Exercises to complete:
1) In the passage on the world search for oil, what share of the world's current petroleum production does the United States contribute?
2) Name every country other than the United States that the passage on the world search for oil mentions.
3) Extend the passage on the world search for oil with a further paragraph that picks up after its last sentence.

Document excerpt:
————————
Strategic factors in the world search for oil may accordingly be regarded as of minor importance. No matter what sensational writers may say, it may be regarded by serious observers as a fact that the great nations of the world are not engaged in an insatiable search for oil merely to be able to supply their warships, flying machines and motor trucks for purposes of armed conflict. The fundamental problem is far deeper than that, and really concerns itself with measures which look to the progress rather than the destruction of civilization.
In order to state the matter in proper perspective let us for a moment consider the position of the United States. This country contributes about 70 per cent of the world's current petroleum production. Since the establishment of the industry we have produced a total of about 6,500,000,000 barrels. The United States is not only the largest producer, but by far the largest consumer of petroleum and its products, both as to gross and per capita. The enormous development of the American automotive industry is in a large measure responsible for this extraordinary condition. Reports indicate that in 1923 more than 12,000,000 motor cars and trucks will have to be supplied with gasoline and oil. And this takes no account of the enormous number of farm tractors, motor boats, aeroplanes, and gasoline power plants of which there are no official records. Likewise, it gives no indication of the demands for fuel oil on the part of marine engines, power and heating plants, and railroad locomotives which, owing to the growing scarcity of coal, now burn oil.
While the United States has been producing and using these enormous supplies of petroleum--indeed founding its industrial progress more and more upon this basic product--there has always been a substantial surplus, which has called for the use of American initiative and enterprise as well as the expenditure of American capital in the development of foreign markets. America supplies a substantial part of all the petroleum used in Great Britain, France, Italy, and Germany. The American oil can is one of the most familiar articles in the domestic life of the peoples of the Far East, particularly of India and China. The American petroleum industry has contributed what is by far the most important manufactured article entering into the export trade of the United States. The development of this business has, indeed, resulted in profit to those who conducted it; but in addition it has also resulted in great comfort and convenience to millions of people throughout the world. American oil may truthfully be claimed to have been one of the veritable agencies which has brought about the spread of civilization. And, up until very lately, the world had to depend almost entirely upon the United States for this indispensable product.
————————
Dataset section:
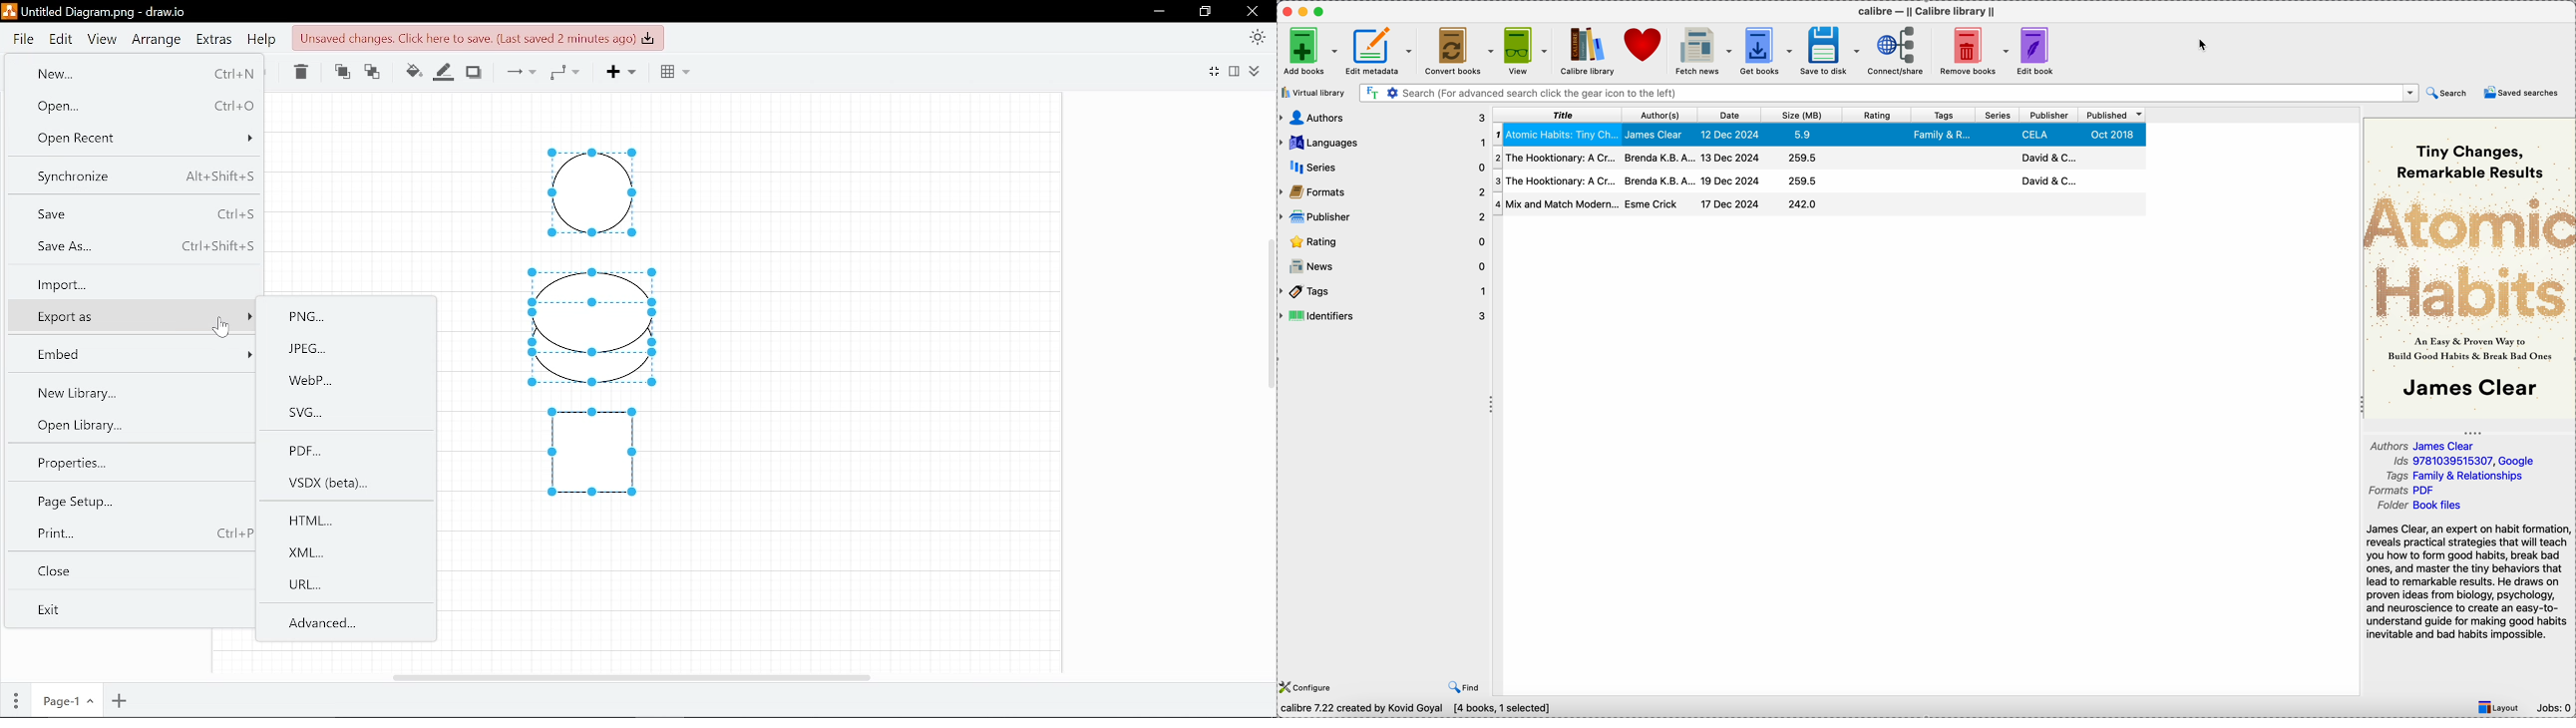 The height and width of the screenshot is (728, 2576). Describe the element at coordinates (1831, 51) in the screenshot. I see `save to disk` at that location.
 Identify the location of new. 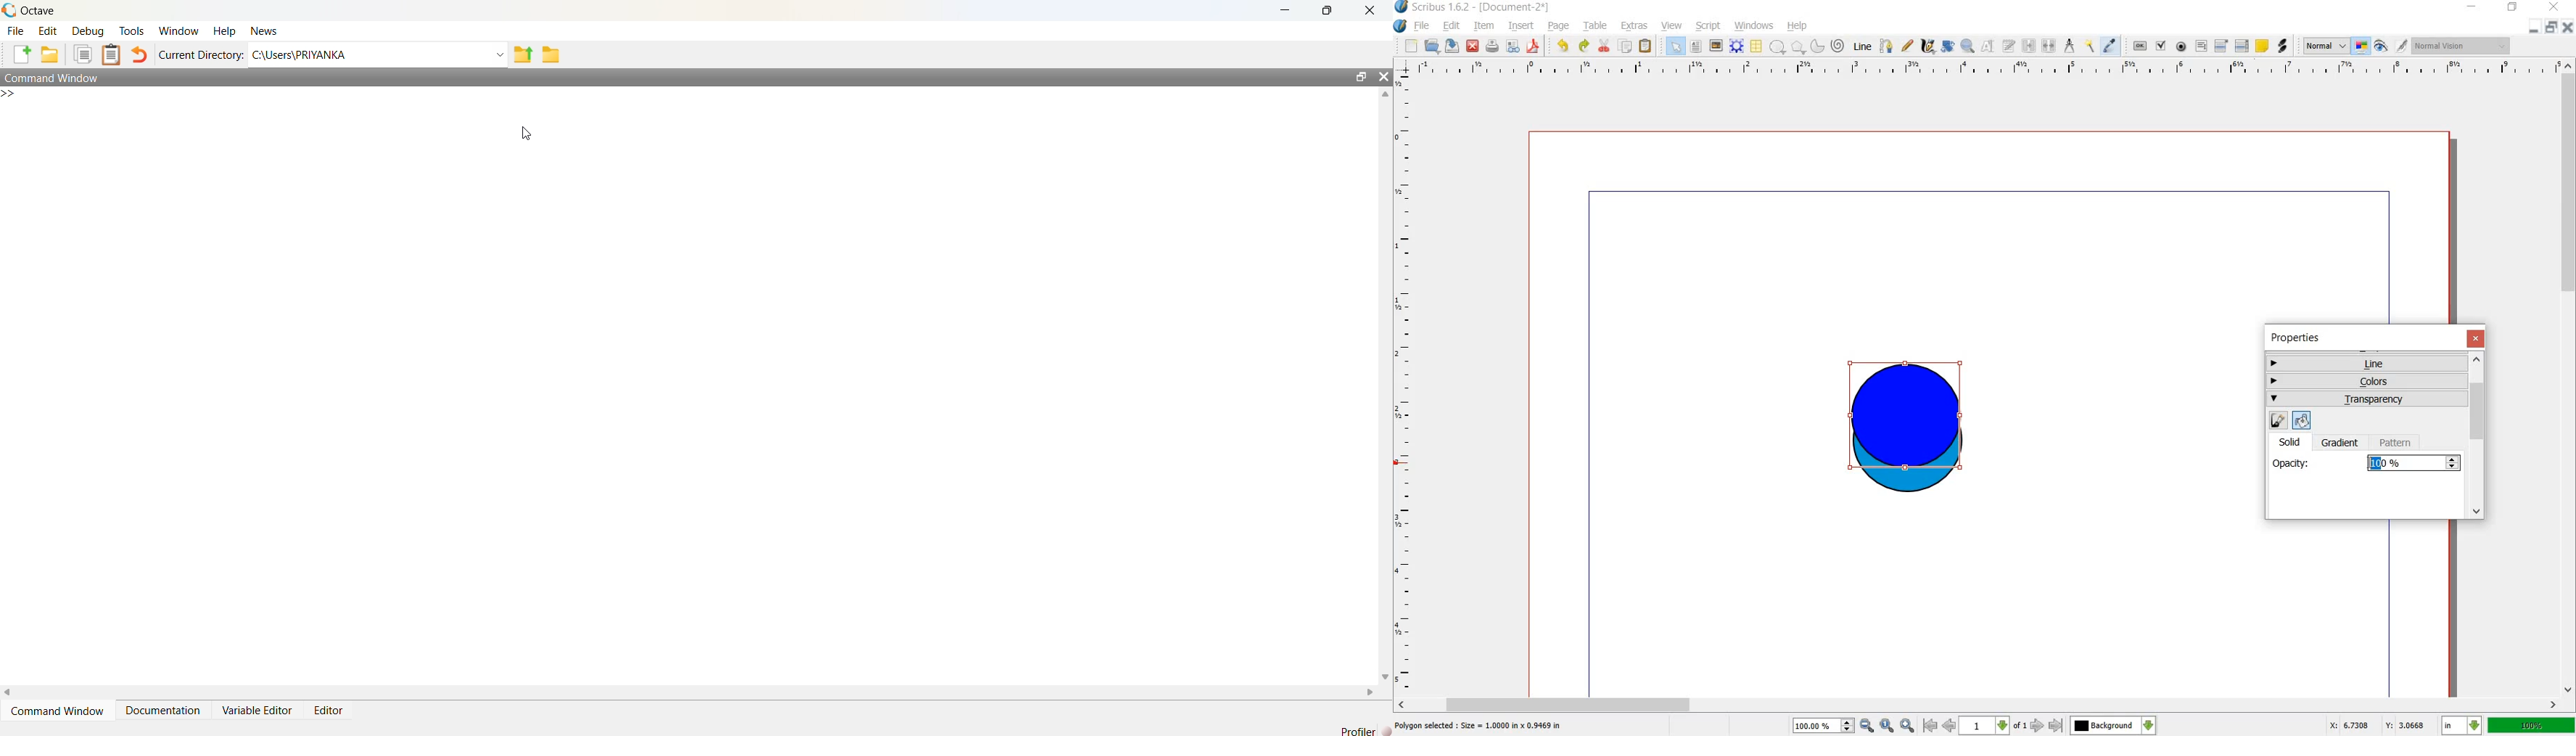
————————
Set of answers:
1) About 70 percent.

2) Great Britain, France, Italy, Germany, India, China

3)
But the production of oil is not a mere matter of distribution. The oil must be found before it can be distributed. And no one can ever tell just where it may be found next. The spirit of the pioneer, even of the adventurer, must be invoked in this unremitting search for supplies. That is an important reason why fundamentally the oil business does not take on the character of a public utility.
It should be noted that with all its expansion in the United States the oil industry has remained essentially a free industry. Its very nature prevents monopolization or group control. No man or group of men can restrain others from seeking oil, nor, when it has been found, can they restrict or augment its flow. The expansion in the United States has come about not through the realization of excessive profits upon the capital invested, but because of the application of the petroleum products of this and other countries to a myriad of new uses. The industry has flourished because conditions of free competition have obtained, and because the industry has experienced a long period of unexampled and almost uninterrupted growth in seeking supplies and finding the markets for petroleum products.The very nature of the industry precludes any artificial price-fixing effort. The road the industry has traveled is strewn with the bones of those who have endeavored to run contrary to this natural law.
It has been frequently pointed out that during the war period the petroleum industry in the United States was permitted, under official supervision, to function according to the wisdom and experience of its own administrators. The petroleum industry was almost unique during that period in being permitted, within due and proper limits, to govern itself. It is the belief of those familiar with the petroleum industry that that policy has been shown by experience, not alone in the United States but in countries throughout the world, to be the policy calculated to effect the wisest and most economical production and distribution of even so important a basic product as petroleum.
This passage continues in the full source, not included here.